As a scientist, I lived in a world of “How?” rather than “Why?”  We may have strong feelings for the reason something works the way it does – why sickness strikes one person and not another, or why Dartmouth accepted Mary and not Joe – but the answer will remain contentious. “Why?” is a moral, religious question, not a scientific one. The supreme copout – God works in mysterious ways – may be as good an answer to “Why?” as any other. Science seeks “How?”

By Tomwsulcer, via Wikimedia Commons

Perhaps as an underlying rational of science, “How?” can interfere with “When?” I’m referring to Swedish death cleaning. The idea of death cleaning is to rid oneself of possessions that no longer have a positive impact on our lives), and suggests starting already at advanced middle age (perhaps mid-60s), when still in good health with all one’s marbles. Death cleaning is equated to the “mental magic of cleaning and organizing your closet.” Paring down clutter – we call it downsizing – to allow focus on the more important things, to simplify life, to reduce stress and make it easier to think straight, and to lessen the burden on the family to clean up the mess we leave behind.

This makes sense and holds many truths. Friends recently have talked to me, with noticeable anxiety, about death cleaning themselves. I can’t fault the reasoning – our lives are cluttered, and we can’t avoid the reality of death. Why not face that stark fact? Why not death clean?

The first thought that comes to mind is that death cleaning conflates “When?” and “How?” Death cleaning gives a prescription for a controlled life, but avoids the more crucial question that rules our life: when will we die? We don’t know that at middle age, or even much after that. Will it be tomorrow, a year from now, ten years away, or even longer? My mother didn’t want to renovate her kitchen when she was near 80, but I insisted, “Do it, do it now!” And she did. She couldn’t do it when she’s dead. But she lived until 100. She loved her renovated kitchen for 20 years. Not bad, I’d say. It added to her life.

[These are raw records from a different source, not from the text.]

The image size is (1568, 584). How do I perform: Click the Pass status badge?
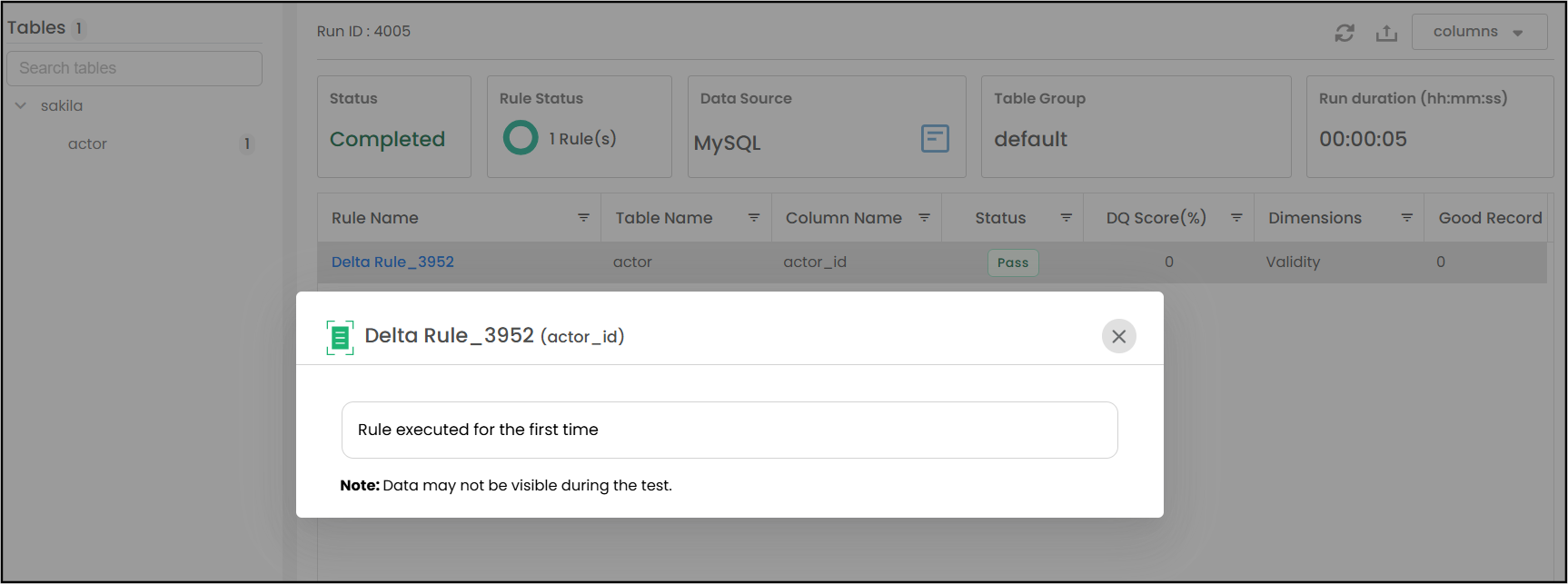click(1013, 262)
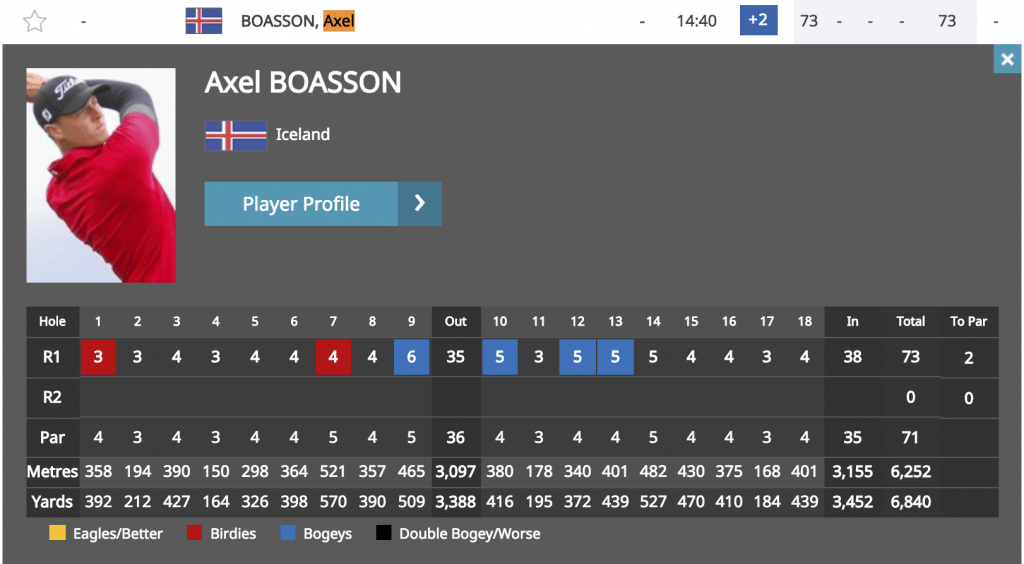
Task: Select the birdie score on hole 1
Action: point(98,357)
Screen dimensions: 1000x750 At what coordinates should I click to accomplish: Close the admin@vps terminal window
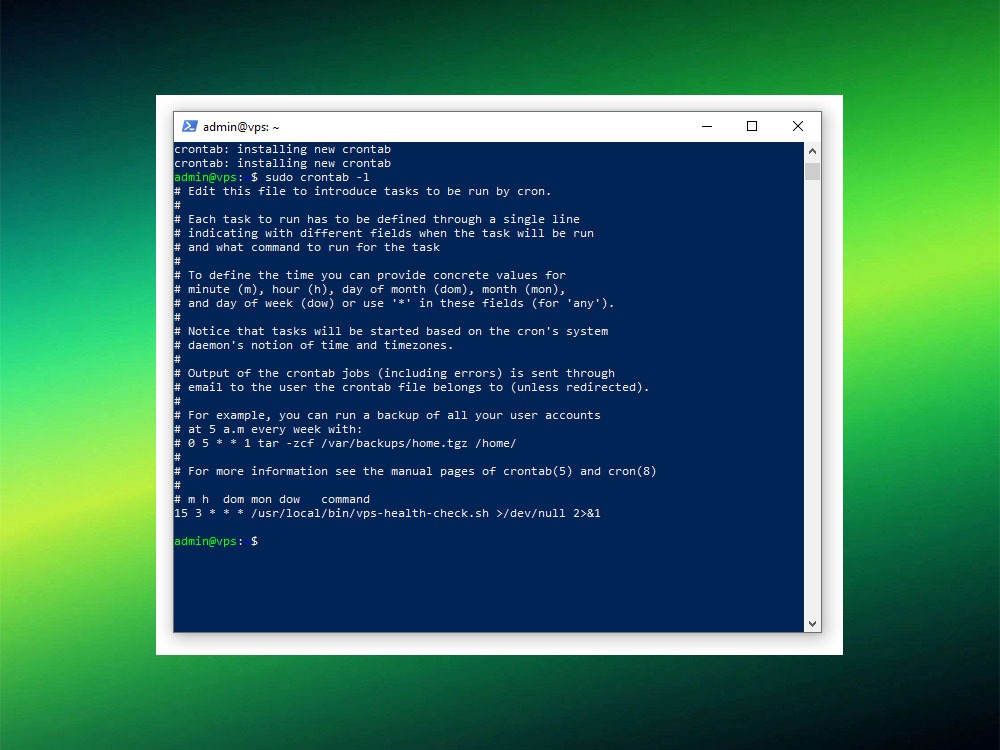pyautogui.click(x=797, y=126)
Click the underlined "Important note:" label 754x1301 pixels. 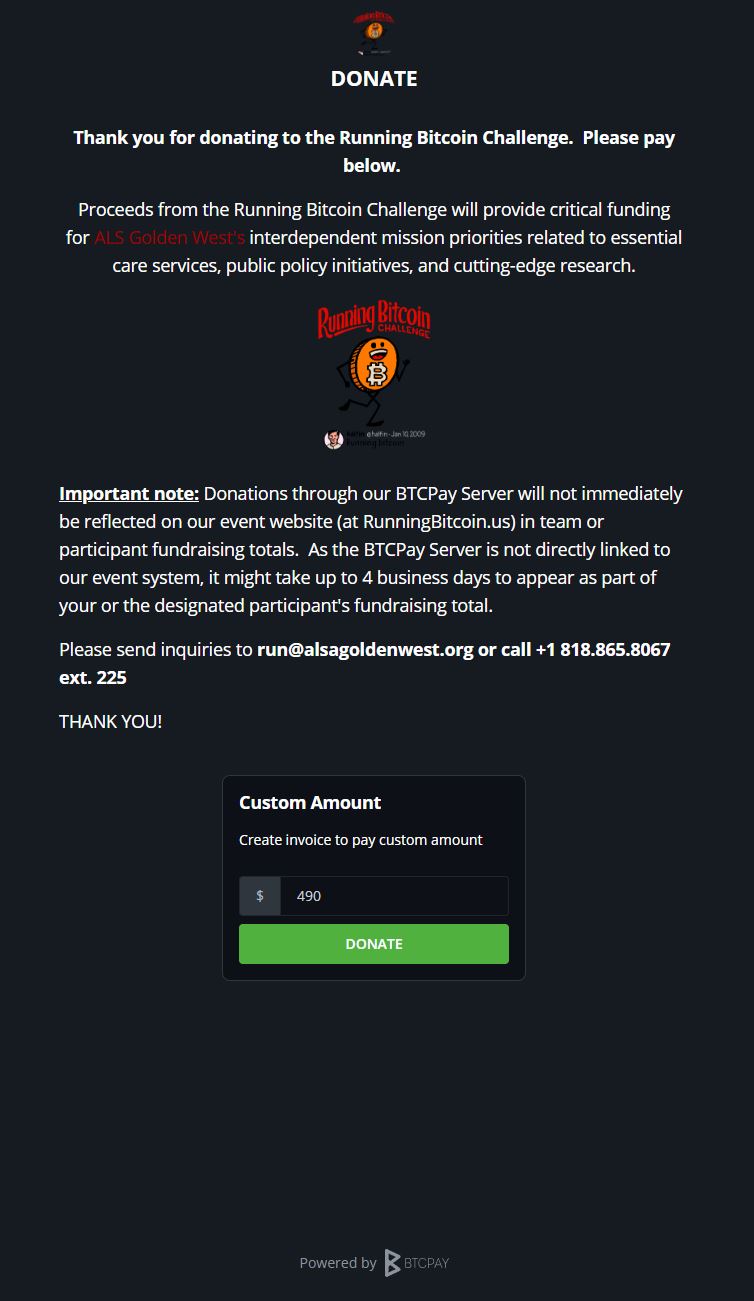pyautogui.click(x=129, y=494)
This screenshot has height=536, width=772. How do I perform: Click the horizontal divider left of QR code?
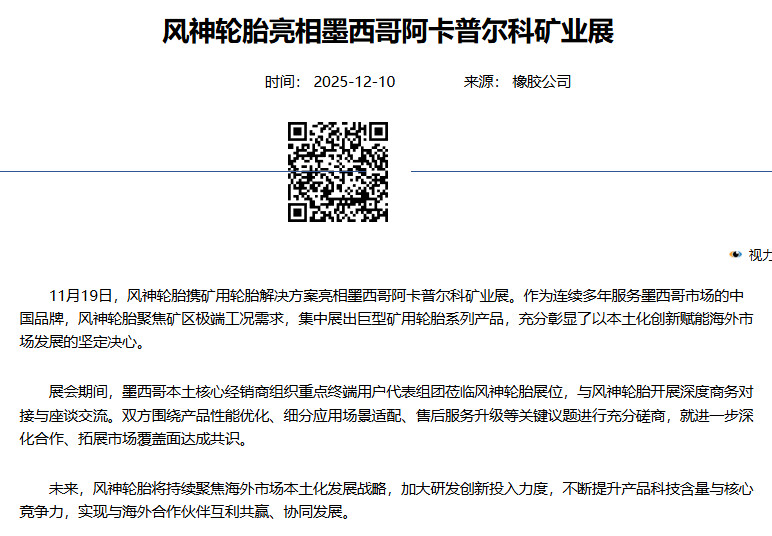click(140, 171)
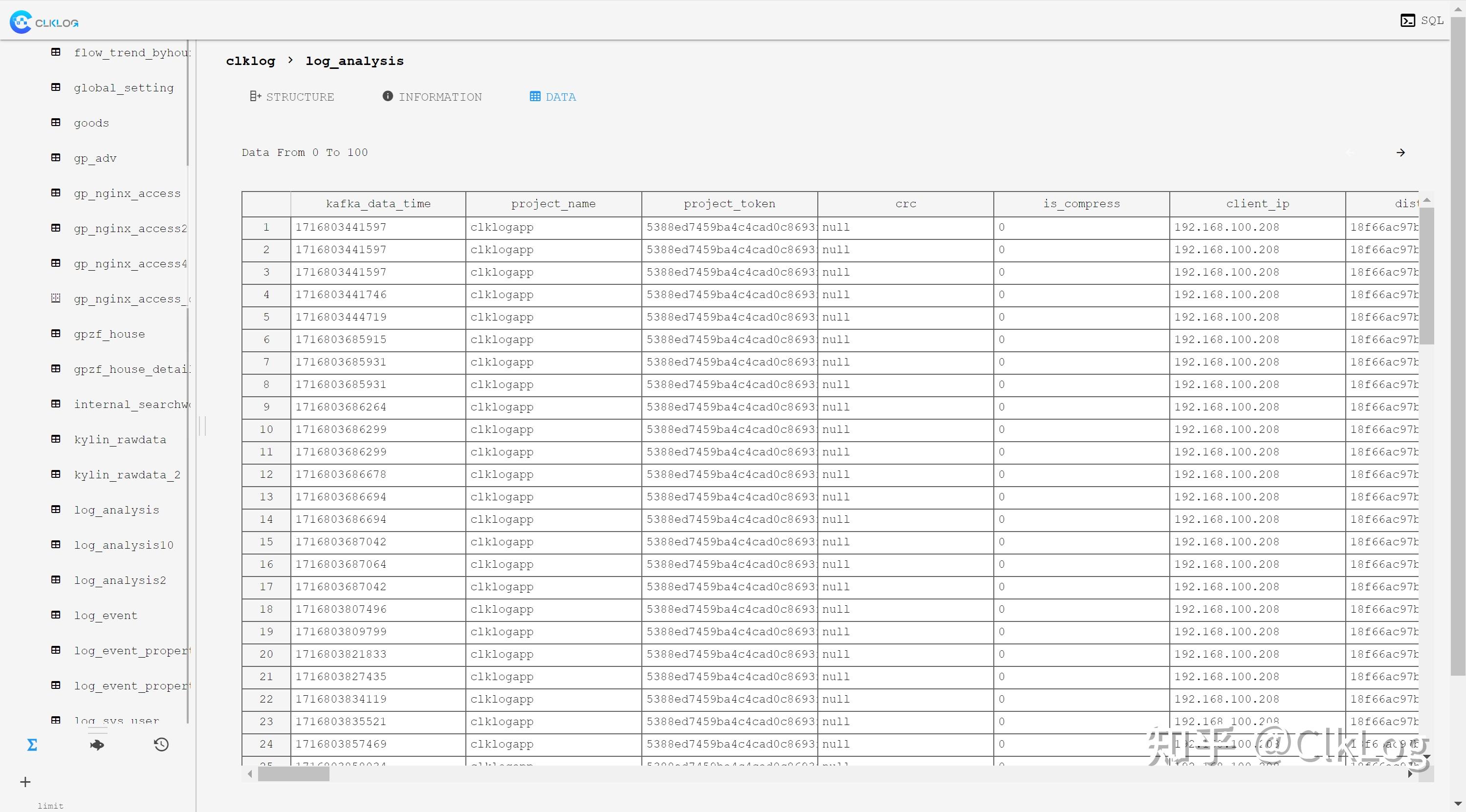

So this brings up what I called “pre-mature death” – a type of death, perhaps a practice death, before the final death, which I wrote about in last year’s blog “Choose Life.” One death is enough for me!

Does preparing for the end – wiping clean or at least thinning out the past – make getting there more pleasant or of greater value?

I’m 77 and still healthy (what luck!). Should I stop collecting Inuit art, which I love to do? The sculptures take up space, which means keeping a larger house, and large houses tend to accumulate what’s around.

And do possessions, mere objects, truly blur our focus on what counts, or what we’d rather do, or feel we should do? Perhaps they do at times, or for some of us. But I believe that those who know what really counts for them already do it, or will do it whether or not they downsize. Others may not know what counts most for them as they age, so would they really discover what it is with fewer possessions? Maybe the clutter gives them the security to know that they are still alive. And what “counts” anyway in the single life we have? For each it’s something different, I’d say. For some it’s work, for others rest, for others perhaps the status quo. Who knows, for some it may be their possessions that they worked so hard to get. Aren’t we partly our possessions? Don’t they reflect to some extent who we are?

I’m not blind to the benefits of Swedish death cleaning. I’m just aware that the puzzle in our life is when we’ll die, not how we might prepare to do so.

So as for me, I’ll still choose life for now, as I said in my previous blog, and do the best I can to control the clutter, rather than the other way around.